Et si la radio que vous écoutez le matin, était entièrement produite par des robots ? Sans journalistes. Cette radio existe déjà aux Etats-Unis et s’appelle RadioGPT, générée de bout en bout par des réseaux de neurones artificiels.
L’émergence de l’intelligence artificielle (AI) à la portée de tous, ChatGPT, Bard ou Sydney, inaugure des électrochocs en série dans toutes les professions et tout particulièrement au sein des médias. Il y a eu un premier grand coup de semonce avec l’annonce par le groupe Axel Springer du remplacement éventuel d’une partie de ses 3’400 journalistes par ChatGPT. Puis le licenciement, aux États-Unis, de rédacteurs du site d’information CNET au bénéfice du générateur de texte. Et le mouvement n’est pas près de s’arrêter, y compris au sein des maisons de presse suisses. L’IA ne doit cependant pas être vue comme une menace pour le travail du journaliste, qui reste essentiel. Car si ChatGPT est capable de livrer des informations souvent cohérentes, cela ne signifie pas qu’elles soient toujours forcément fiables. Ses algorithmes ont été sélectionnés pour imiter la manière dont les humains interagissent et non pas pour générer un texte factuellement correct. Faites le test vous-même.
Un essor prodigieux
Cent millions d’utilisateurs ont déjà testé ce nouveau modèle de langage, capable de générer des textes et les bouleversements qui s’annoncent toucheront la plupart des professions : avocats, poètes, romanciers, musiciens, dessinateurs, ingénieurs… Le monde des médias s’y préparait de longue date, sans que le grand public n’y prenne garde. En 2020 déjà, « the Guardian » ouvrait ses colonnes à GPT-3, développé par la société californienne OpenAI, qui compte Elon Musk parmi ses co-fondateurs. Le journal demandait alors à son« rédacteur » d’un nouveau type, d’écrire un texte court de 500 mots sur la thématique suivante : « Pourquoi les humains n’ont rien à craindre des machines ». Plus avant encore, aux JO 2016 de Rio, le « Washington Post » embarquait un robot-reporter baptisé Heliograf, pour couvrir la compétition et faire le recensement des scores, classements et statistiques diverses.
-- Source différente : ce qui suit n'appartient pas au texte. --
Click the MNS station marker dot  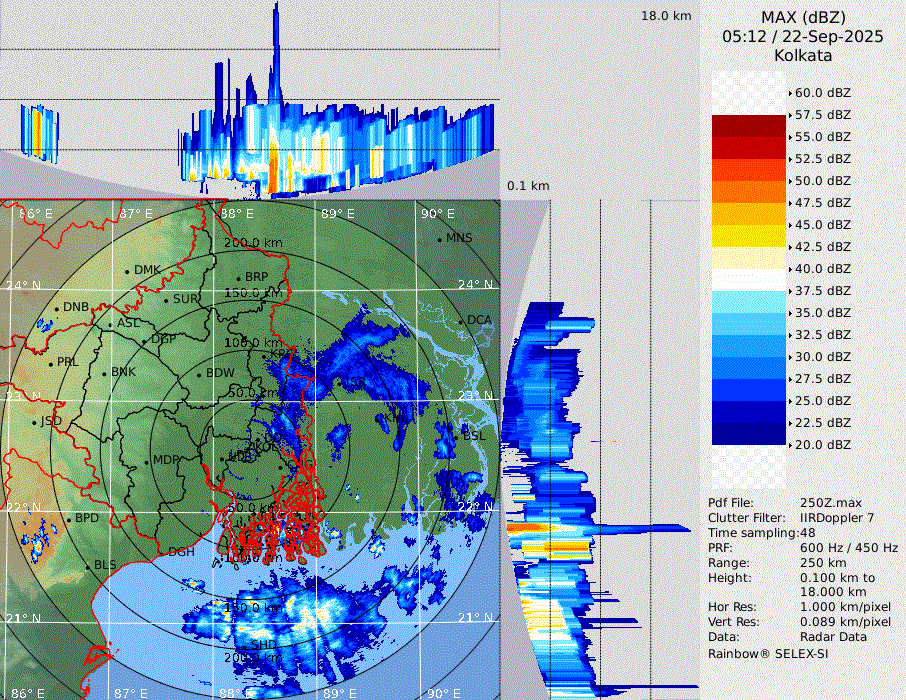(x=440, y=239)
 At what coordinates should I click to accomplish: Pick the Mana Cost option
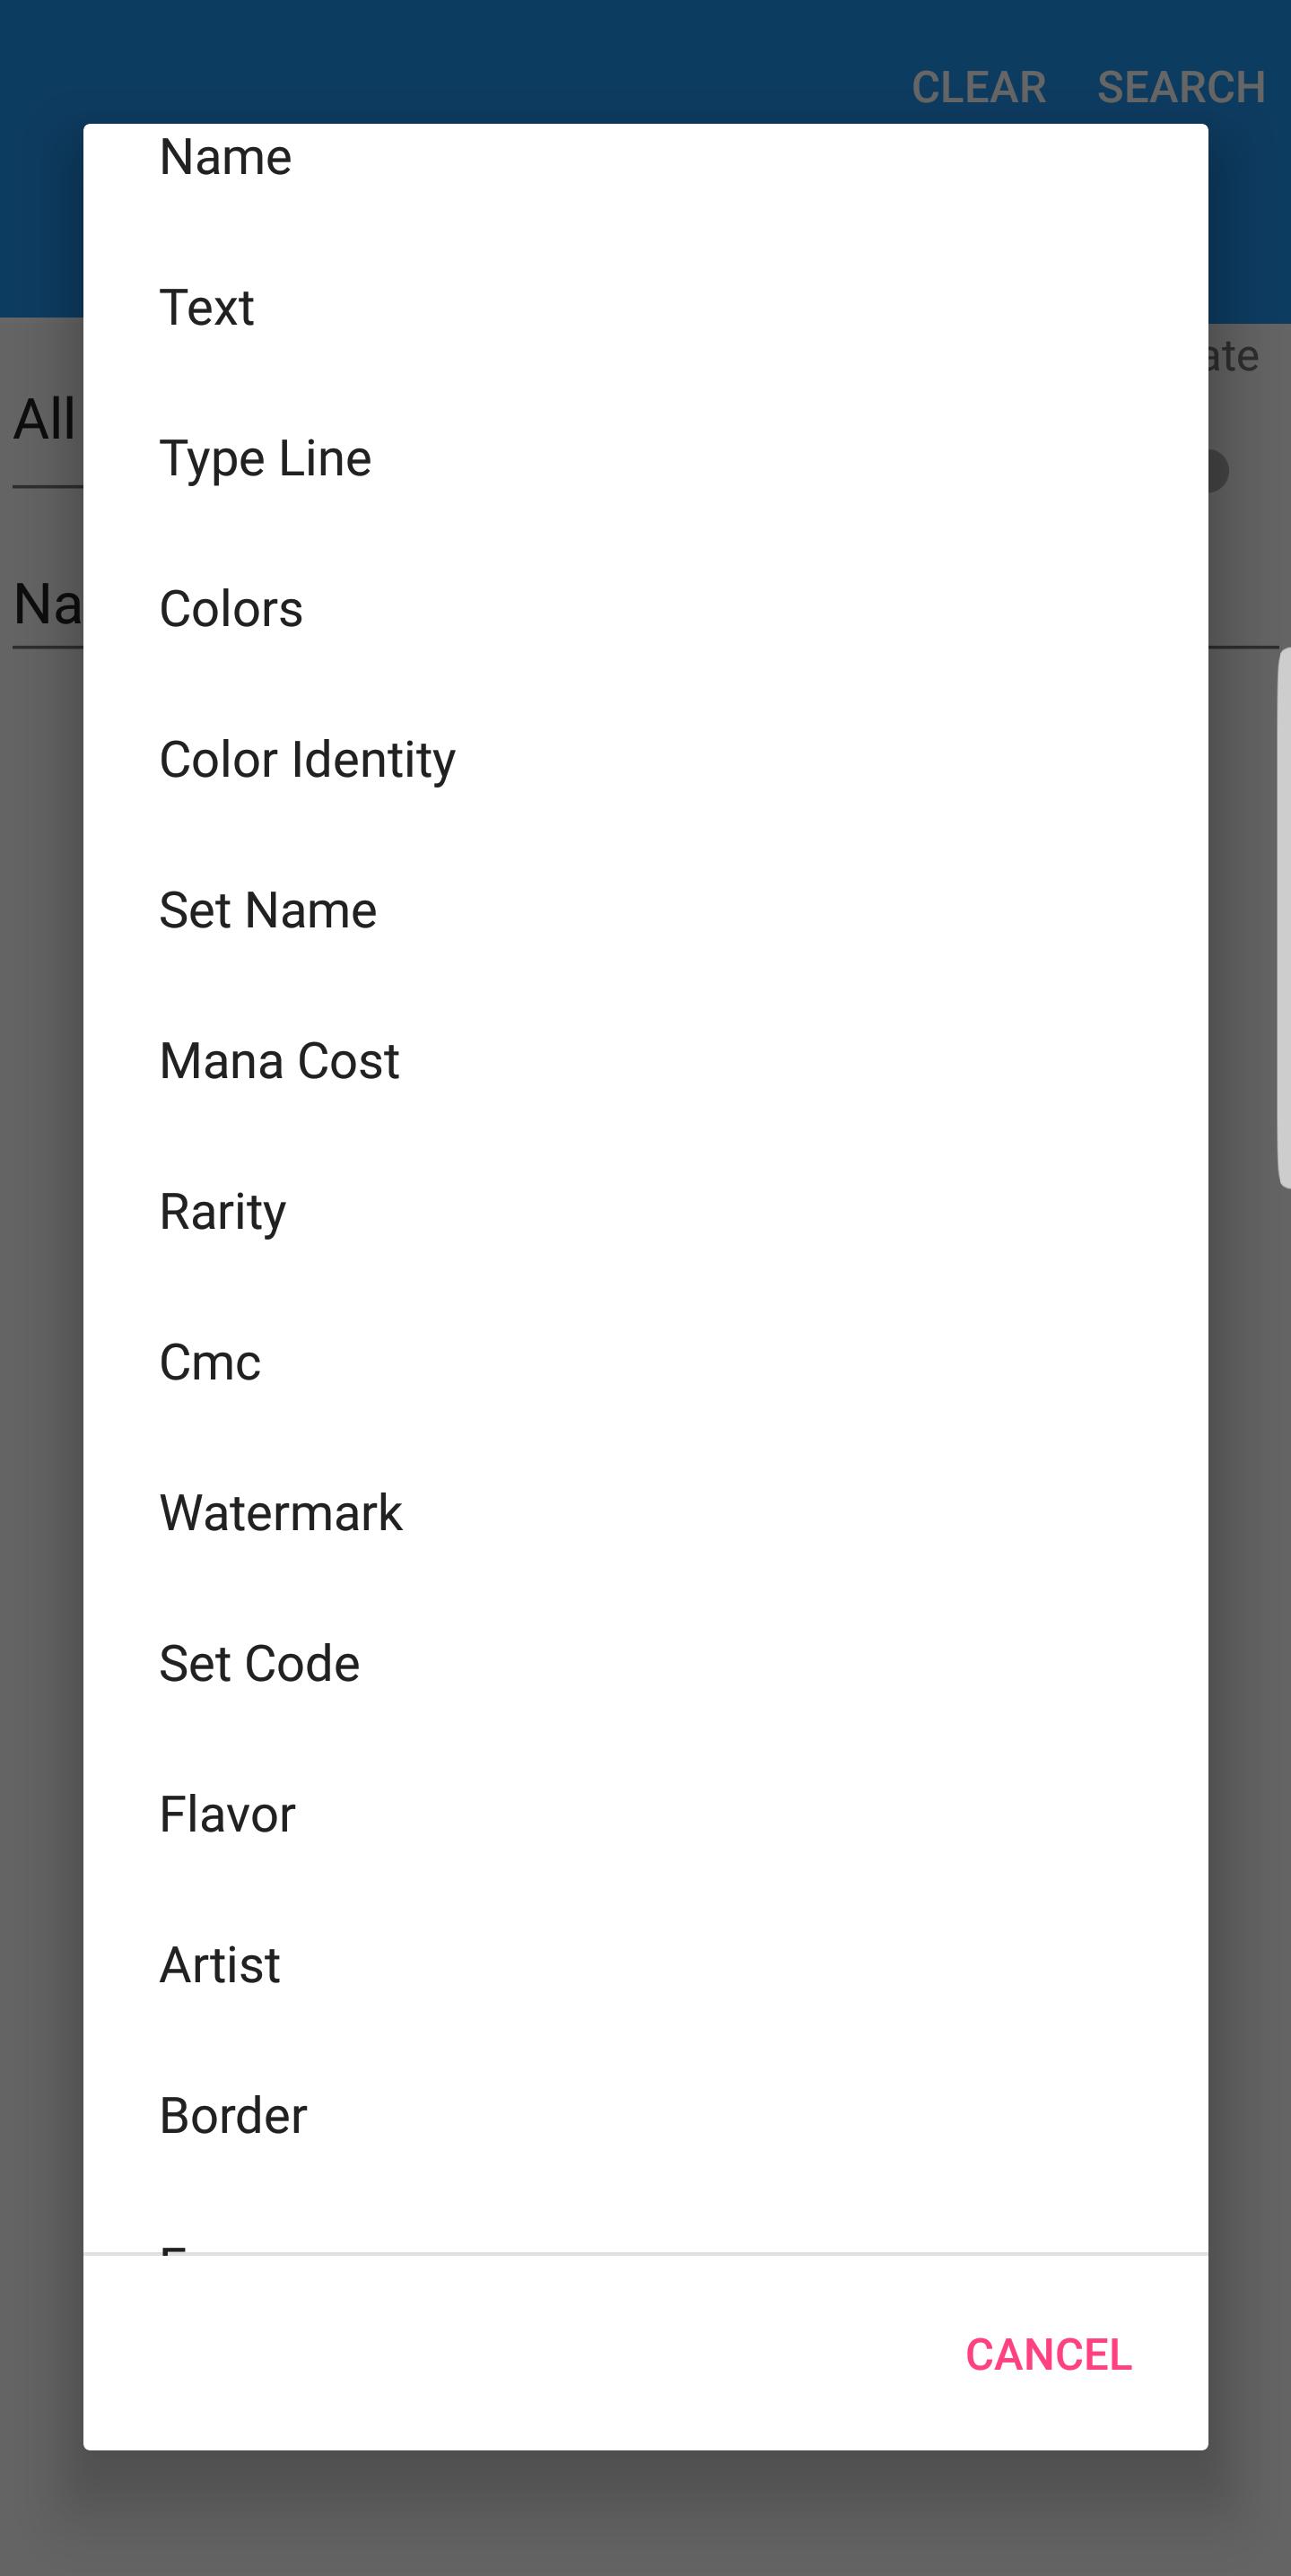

Les algorithmes d’écriture automatique se multiplient aujourd’hui et l’Internet est inondé d’informations financières ou de résultats sportifs, écrits sans l’intervention de journalises. En Suisse même, le groupe Tamedia a automatisé la rédaction de brèves sur les résultats d’élections dans les communes. L’intérêt de ces robots est clair : Ils permettent des économies d’emplois, pour toute une série d’articles qui recensent des datas existants.
Faut-il s’alarmer ?
L’agent conversationnel développé par OpenAI va-t-il remplacer l’humain ? Faut-il s’en inquiéter ? Si on le lui demande, ChatGPt lui-même répond à la question de la manière suivante : « En tant qu’AI qui fournit des informations, je ne suis pas conçue pour remplacer les journalistes ou tout autre profession…les compétences et l’expérience humaine sont toujours nécessaire pour produire un journalisme de qualité, éthique et impartial. »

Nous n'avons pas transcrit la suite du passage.